Deep learning ensemble models for CT-based differentiation of malignant and benign sacral bone tumors: development and evaluation.
Authors
Affiliations (7)
Affiliations (7)
- Department of Radiology, Peking University People's Hospital, Beijing, P. R. China.
- Department of Radiology, Peking University Third Hospital, Beijing, P. R. China.
- Intelligent Manufacturing Research Institute, Visual 3D Medical Science and Technology Development, Beijing, P. R. China.
- Department of Radiology, Shanxi Provincial People's Hospital, Taiyuan, China.
- Department of Radiology, Memorial Sloan-Kettering Cancer Center, New York, NY, USA.

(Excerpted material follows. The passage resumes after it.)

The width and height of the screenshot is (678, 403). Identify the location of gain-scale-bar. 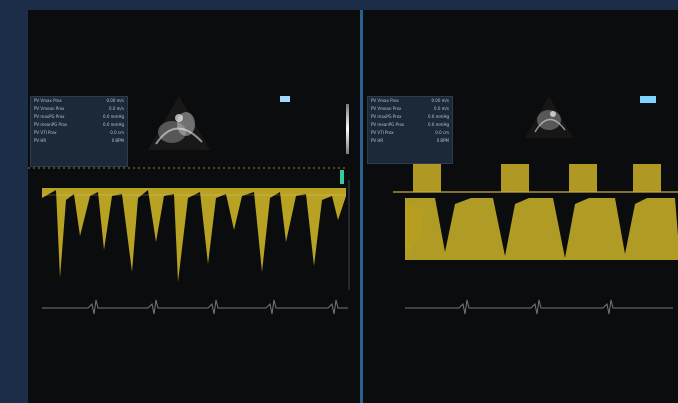
(348, 129).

- Department of Radiology, The First Affiliated Hospital of Chongqing Medical University, Chongqing, China.
- Department of Radiology, Peking University People's Hospital, Beijing, P. R. China. [email protected].
Abstract
Radiologists often face challenges in differentiating benign from malignant sacral bone lesions due to their similar imaging characteristics. This study aimed to develop an ensemble deep learning (DL) model that can preoperatively distinguish between benign and malignant sacral tumors using noncontrast computed tomography images. Preoperative sacral CT scans from 569 patients with confirmed sacral lesions were analyzed. Data from Center 1 were utilized in model development and internal test via fivefold cross-validation, and those from Centers 2 and 3 were employed in external test. Various ensemble models combining human-readable interpretation and DL were developed. The diagnostic performance of the models and radiologists was assessed using metrics such as precision, recall, accuracy, area under the curve (AUC), F1 score, and confusion matrix. Furthermore, the clinical benefits derived from radiologists' interpretations and supported by the DL model were evaluated. The ensemble model, which integrates 3D-DenseNet121 with human interpretation, exhibited the most robust performance. The ensemble model demonstrated high performance on the internal and external test sets and achieved AUCs of 0.9139 and 0.8713, F1 scores of 0.9054 and 0.8571, precision of 0.9041 and 0.8824, recall of 0.9136 and 0.8333, and accuracy of 0.8630 and 0.8182, respectively. Across the external test cohort, all radiologists experienced improvements in AUC, accuracy, sensitivity, and specificity. Notably, junior radiologists demonstrated significant improvements compared with senior radiologists. The potential clinical application of the DL model lies in its capacity to considerably enhance the diagnostic efficiency of radiologists. This study presents the first ensemble deep learning model integrating 3D-DenseNet121 with radiologists' interpretation for preoperative differentiation of sacral tumors on noncontrast CT that improved diagnostic performance across all experience levels, particularly for junior radiologists. First artificial intelligence-radiologist ensemble for noncontrast computed tomography (NCCT)-based sacral tumor classification. Boosts all radiologists' performance, with the greatest gains for juniors, potentially reducing referrals. Enables reliable NCCT diagnosis, overcoming contrast/magnetic resonance imaging dependency in musculoskeletal oncology.